Feather brooch, late 18th century. Credit: Private collection

Erik worked as guest curator for 18th century jewellery for the exhibition The Forgotten Princesses of Thorn in Limburgs Museum in Venlo, the Netherlands, which opens today and runs until 3 April 2022. As guest curator Erik arranged loans of jewels from museum and private collections, including the world premiere of a ring with a diamond engraved by the great 18th century glyptic artist Lorenz Natter.

Historically, it is rare to see women described as autonomous actors with independent identities. With The Forgotten Princesses of Thorn – curated by Dr. Joost Welten – the Limburgs Museum shatters the historical invisibility of women. In the 18th century, Thorn (in modern-day Limburg) was a tiny independent state in the Holy Roman Empire where princesses and countesses ruled. The exhibition traces the lives of several of these princesses and gives an extraordinary glimpse into European aristocratic life in the 18th century. A life of tremendous freedom for that day and age, filled with pomp and grandeur, yet also a life led in a gilded cage. 

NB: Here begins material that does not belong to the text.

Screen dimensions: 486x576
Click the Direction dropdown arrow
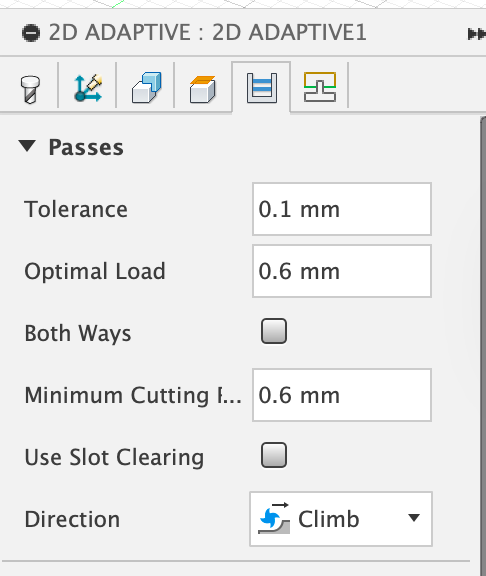pos(414,518)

The exhibition presents artworks and objects from more than 50 museums across Europe and the US; most have never before been shown in the Netherlands. Erik arranged loans of several 18th century jewels from Musée des Arts Décoratifs in Paris and from private collections, which are shown here. Exquisite is the diamond and ruby feather brooch in silver and gold. Very typical of the 18th century is the pink and white topaz floral spray brooch, which is Portuguese from circa 1750. Particularly fun is the Dutch enamelled ring with pastoral scenes dating from circa 1660; the Princesses of Thorn loved their hunting.

World premiere

The Limburgs Museum had a world premiere with the 18th century ring set with a diamond featuring an urn engraved in it by the great glyptic artist Lorenz Natter (1705-1763), who worked for various royal courts including that of the Prince of Orange in The Hague, Netherlands. The renowned glyptic expert Hadrien Rambach was able to attribute the engraving to Natter based on a drawing by Natter of said diamond in the collections of the State Hermitage Museum archives in St. Petersburg, Russia. The glyptic arts were a very popular pastime for 18th century high profile ladies, like the Princesses of Thorn.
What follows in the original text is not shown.